Voor inwoners die onder beschermd wonen vallen en tevens begeleiding van Kwintes ontvangen, is er geen budget meer voor budgetbeheer vanuit de zorgkantoren. Zorgkantoren hebben geen budget, omdat de verantwoordelijkheid is weggehaald bij de Wlz en is verschoven naar armoede/schuldhulp. Kwintes heeft aangekondigd een aanvullende subsidie aanvraag in te dienen. We gaan onderzoeken of deze stijging valt onder de verantwoordelijkheid van gemeenten. Dit kan tot een stijging van subsidiekosten of kosten voor bijzondere bijstand leiden. De kosten zijn ongeveer € 30.000,- op jaarbasis.
Energietoeslag
Inwoners met een laag inkomen hebben in 2022 een energietoeslag kunnen aanvragen ter compensatie van de hoge energierekening. Door de kabinetsval is de energietoeslag voor 2023 uitgesteld. Het wetsvoorstel is aangeboden aan de Tweede Kamer, maar het is nog onbekend of deze controversieel wordt verklaard of niet. Indien het wetsvoorstel wel wordt behandeld voor de verkiezingen dan is de beoogde ingangsdatum half oktober 2023.

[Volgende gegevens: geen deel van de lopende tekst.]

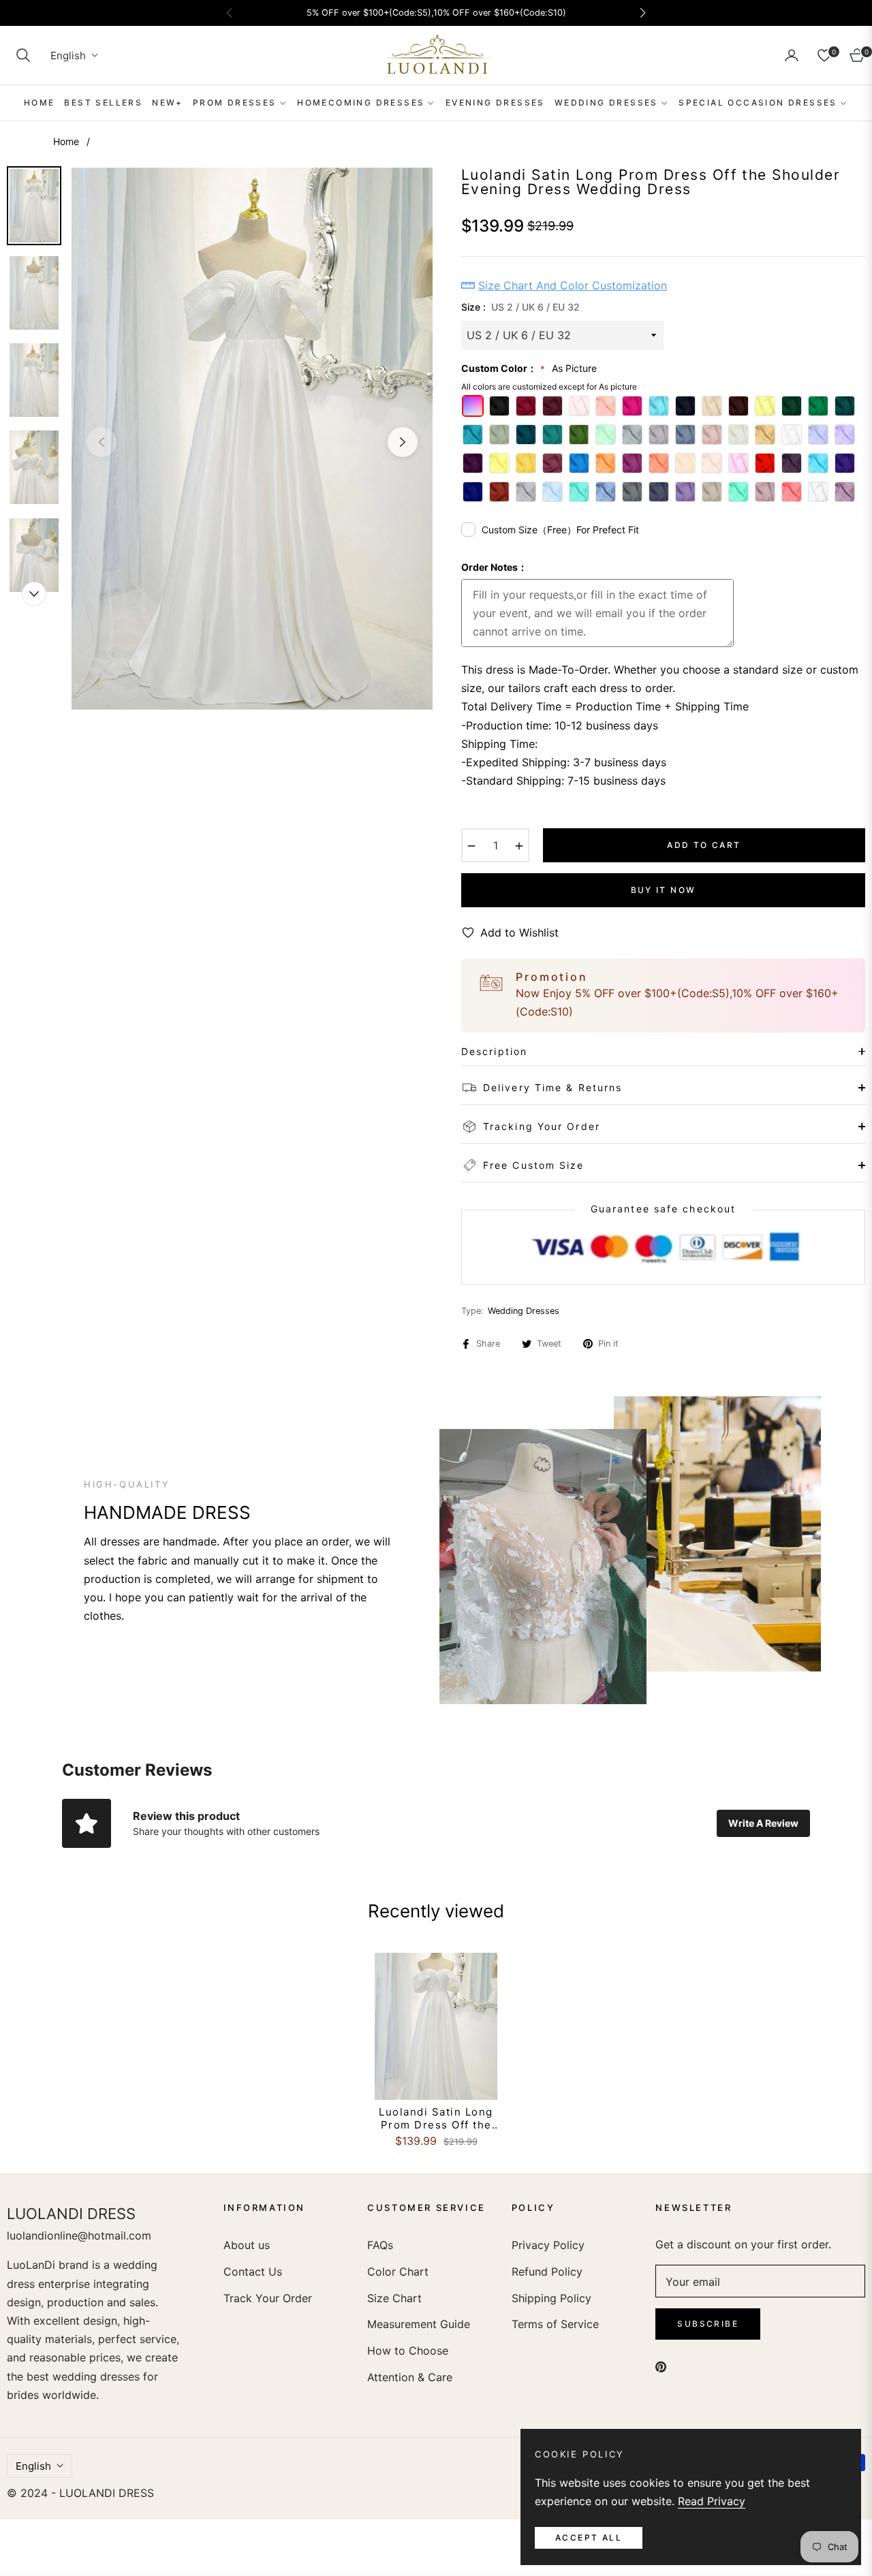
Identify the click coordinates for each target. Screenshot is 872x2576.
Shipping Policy (551, 2298)
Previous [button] (101, 442)
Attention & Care (409, 2377)
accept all (588, 2537)
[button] (23, 55)
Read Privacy (711, 2501)
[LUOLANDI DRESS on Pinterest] (660, 2366)
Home (66, 141)
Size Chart (394, 2298)
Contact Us (252, 2271)
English (68, 55)
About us (246, 2245)
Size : (520, 307)
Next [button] (403, 442)
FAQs (380, 2245)
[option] (252, 439)
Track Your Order (267, 2298)
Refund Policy (547, 2271)
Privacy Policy (548, 2245)
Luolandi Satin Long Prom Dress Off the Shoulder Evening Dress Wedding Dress (436, 2118)
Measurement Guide (418, 2324)
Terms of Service (555, 2324)
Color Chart (398, 2271)
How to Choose (407, 2350)
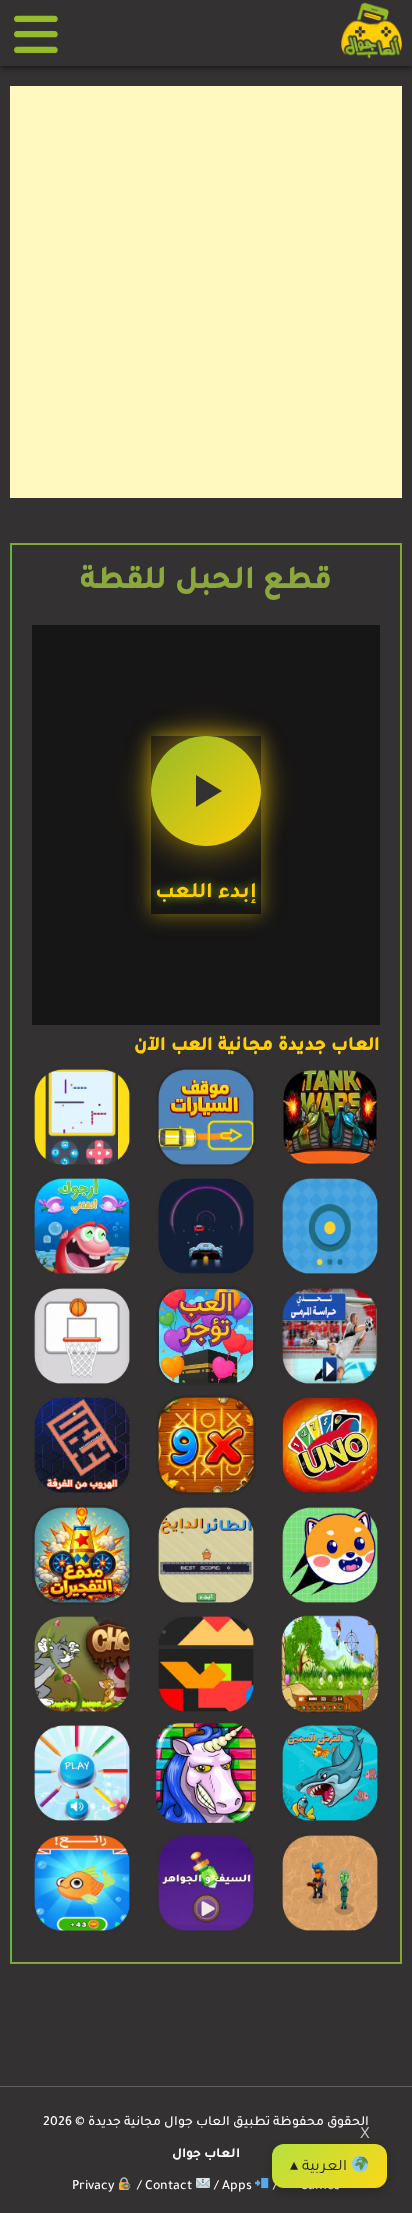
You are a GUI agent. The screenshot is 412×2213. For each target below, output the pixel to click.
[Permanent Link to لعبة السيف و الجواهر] (206, 1931)
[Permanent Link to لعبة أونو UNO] (330, 1493)
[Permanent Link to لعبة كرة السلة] (82, 1384)
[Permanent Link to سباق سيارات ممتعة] (206, 1274)
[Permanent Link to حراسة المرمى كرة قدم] (330, 1384)
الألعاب (43, 33)
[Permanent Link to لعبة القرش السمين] (330, 1821)
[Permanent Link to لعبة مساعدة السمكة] (82, 1931)
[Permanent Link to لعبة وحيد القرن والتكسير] (206, 1821)
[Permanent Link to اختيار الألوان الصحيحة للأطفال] (82, 1821)
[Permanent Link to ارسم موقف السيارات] (206, 1165)
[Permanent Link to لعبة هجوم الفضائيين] (330, 1931)
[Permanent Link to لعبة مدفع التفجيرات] (82, 1603)
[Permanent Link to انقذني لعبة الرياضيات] (82, 1274)
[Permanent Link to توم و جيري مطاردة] (82, 1712)
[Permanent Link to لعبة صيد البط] (330, 1712)
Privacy (95, 2187)
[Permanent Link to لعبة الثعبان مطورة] (82, 1165)
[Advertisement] (206, 292)
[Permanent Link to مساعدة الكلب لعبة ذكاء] (330, 1603)
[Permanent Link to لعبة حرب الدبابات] (330, 1165)
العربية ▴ (320, 2168)
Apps (238, 2187)
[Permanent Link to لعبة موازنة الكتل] (206, 1712)
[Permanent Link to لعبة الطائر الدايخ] (206, 1603)
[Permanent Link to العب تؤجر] (206, 1384)
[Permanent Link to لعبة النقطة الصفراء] (330, 1274)
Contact (170, 2187)
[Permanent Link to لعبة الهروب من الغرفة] (82, 1493)
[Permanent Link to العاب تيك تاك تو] (206, 1493)
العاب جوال (206, 2155)
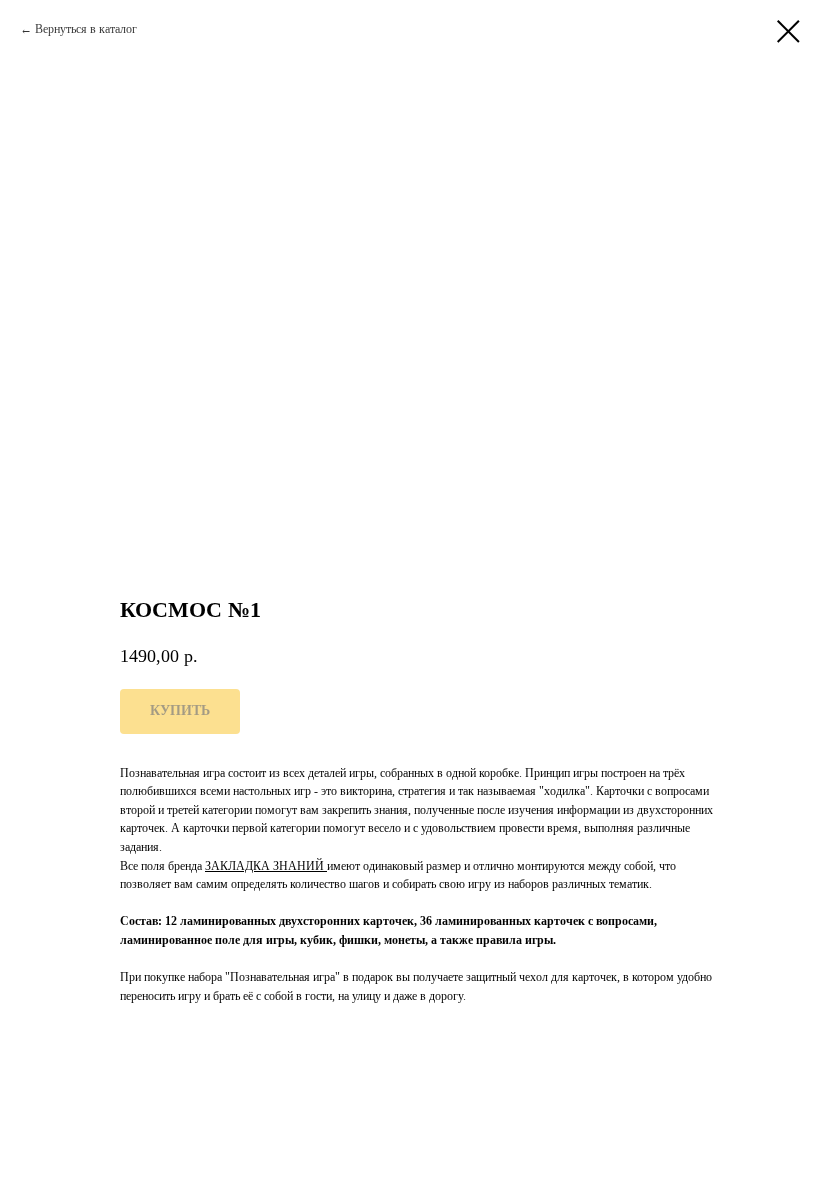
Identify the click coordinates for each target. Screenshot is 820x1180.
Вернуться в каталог (86, 29)
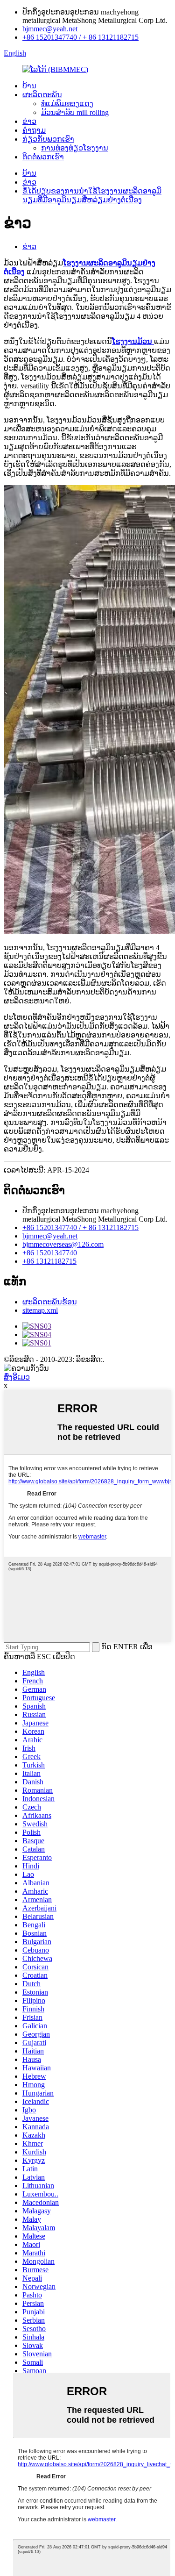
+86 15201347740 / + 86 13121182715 (80, 37)
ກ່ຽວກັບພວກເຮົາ (48, 139)
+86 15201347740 (49, 1253)
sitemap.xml (40, 1310)
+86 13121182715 (49, 1261)
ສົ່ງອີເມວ (17, 1377)
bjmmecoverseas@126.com (63, 1244)
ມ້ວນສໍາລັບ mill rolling (75, 112)
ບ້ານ (29, 86)
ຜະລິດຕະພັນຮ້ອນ (49, 1302)
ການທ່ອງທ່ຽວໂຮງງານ (74, 148)
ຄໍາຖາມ (34, 130)
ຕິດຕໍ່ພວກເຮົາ (43, 157)
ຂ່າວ (29, 121)
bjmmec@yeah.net (49, 29)
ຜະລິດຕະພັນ (42, 95)
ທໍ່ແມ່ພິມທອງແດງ (67, 103)
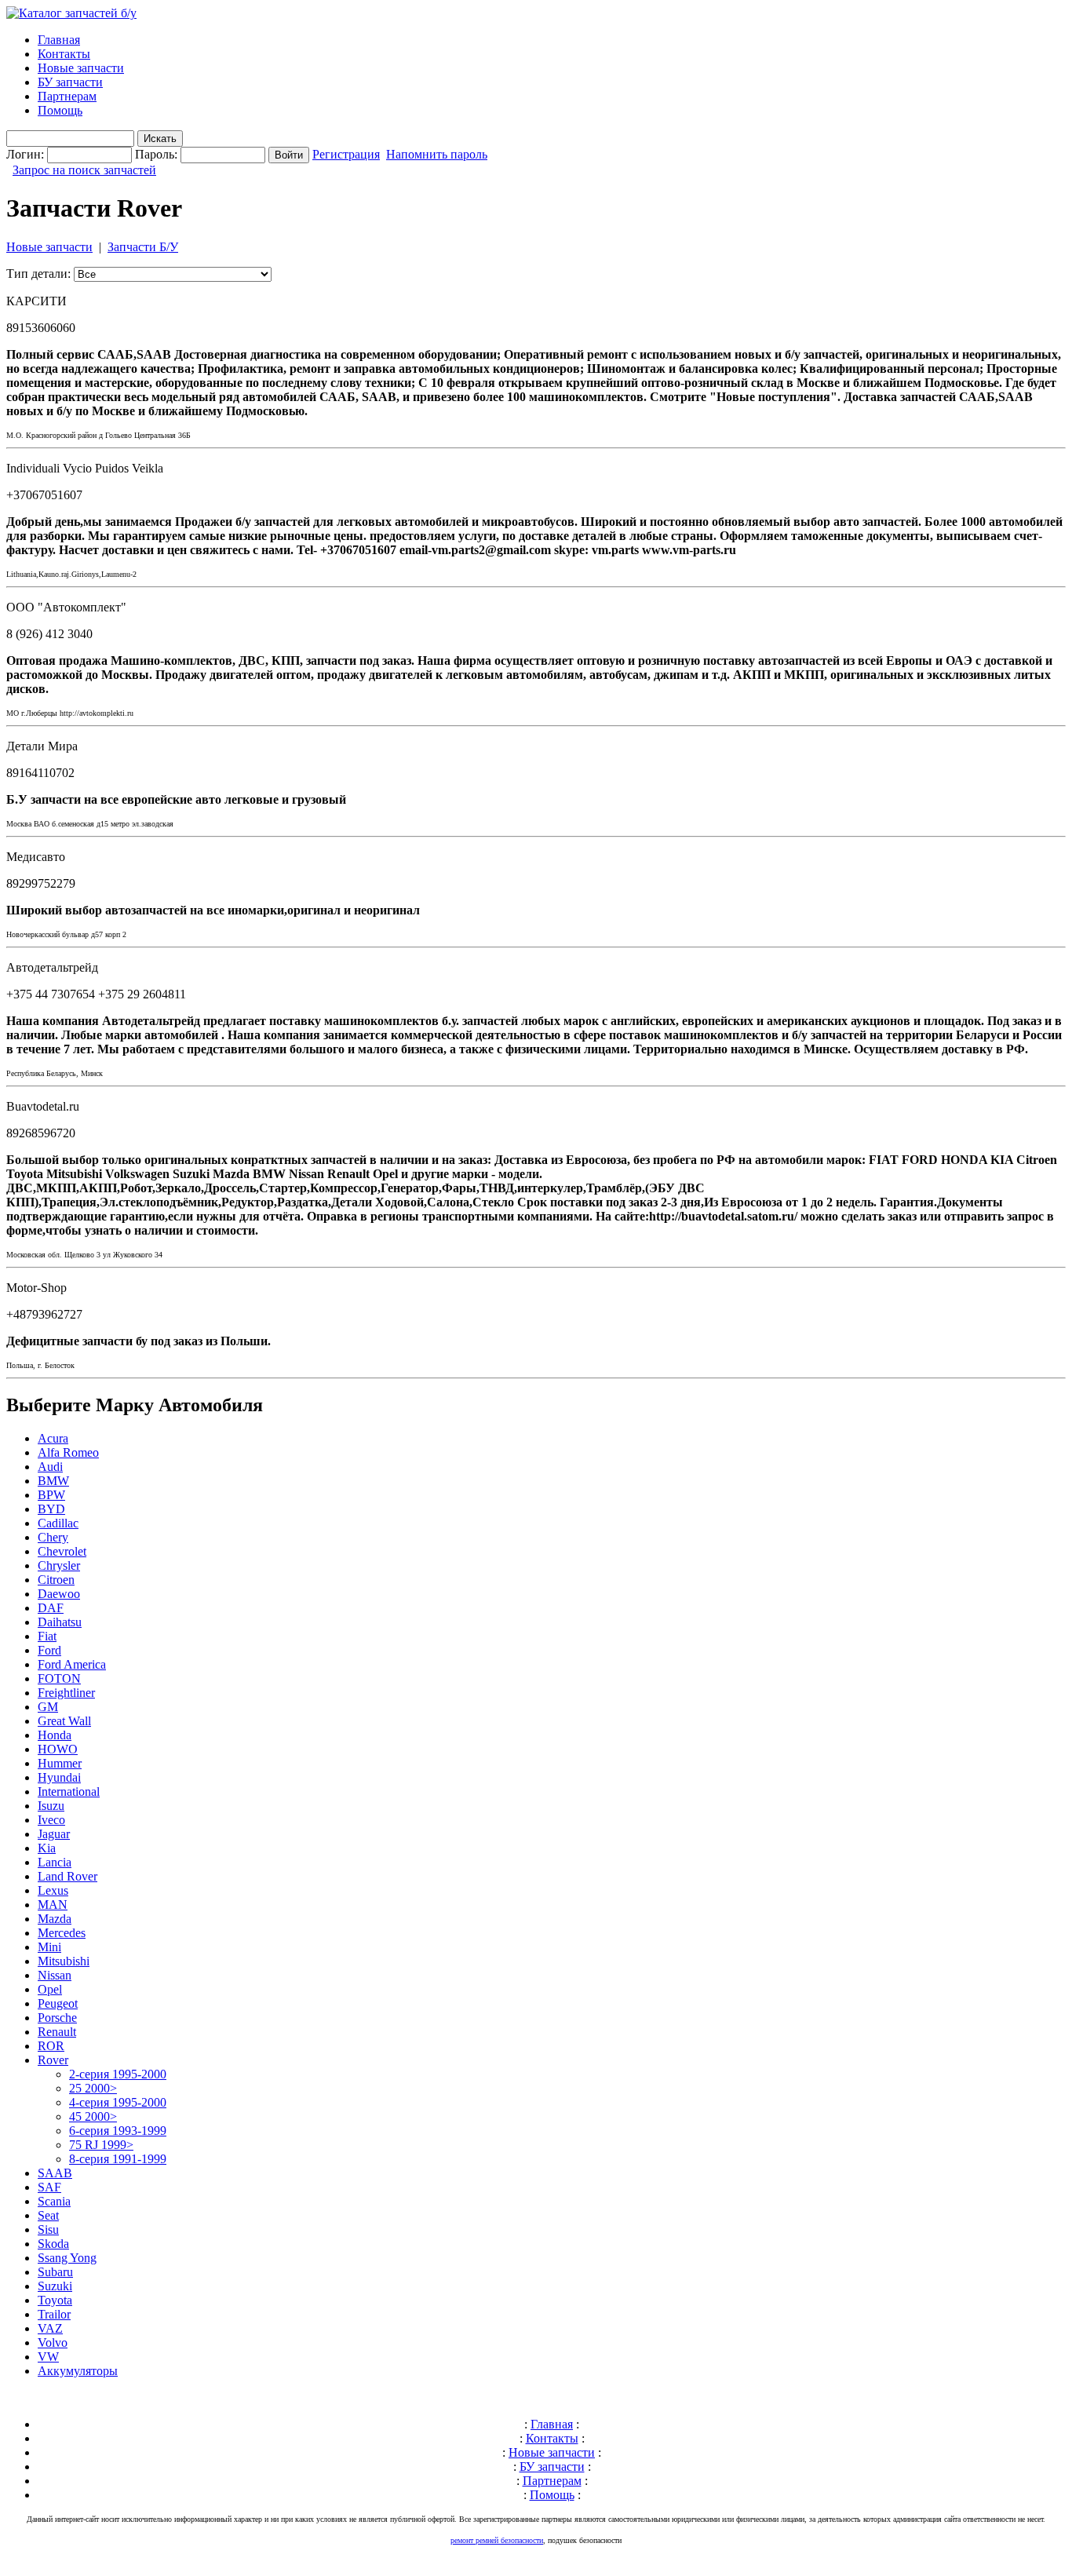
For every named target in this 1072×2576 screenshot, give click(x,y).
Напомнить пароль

De eventuele energietoeslag 2023 voeren we ook uit voor de gemeenten Rhenen en Renswoude. De vergoeding voor de uitvoeringskosten wordt aan ons uitgekeerd. De hoogte van de vergoeding is afhankelijk van het budget dat het Rijk beschikbaar stelt voor deze toeslag. De toekomstige ontvangsten worden budgetneutraal verwerkt.
Inburgering
De verwachting is dat de instroom, ook in 2024, hoog blijft. Dit heeft, naast consequenties voor de formatie, gevolgen voor de uitgaven voor taalmaatjes inburgering. Voor 2024 zijn er opnieuw meer taalmaatjes nodig en dus meer subsidie. De wachtlijst bij de grootste taalschool (vanwege personeelstekort) is inmiddels weggewerkt. Wel is het soms nodig dat inburgeraars wachten op plaatsing in de beste groep. Dit verhoogt de kwaliteit van de lessen, maar ook kunnen er kortdurende (taal-) trajecten nodig zijn om een zinvolle tijdsbesteding aan te bieden.
Verder wordt onderzocht of de trajecten maatschappelijke begeleiding, participatie en zelfredzaamheid kunnen worden verbeterd. Hier wordt gedacht aan buddy’s en een andere invulling van maatschappelijke begeleiding. In de tweede helft van 2023 wordt duidelijk hoe het nieuwe traject er uit kan zien en wat hiervan de kosten zijn.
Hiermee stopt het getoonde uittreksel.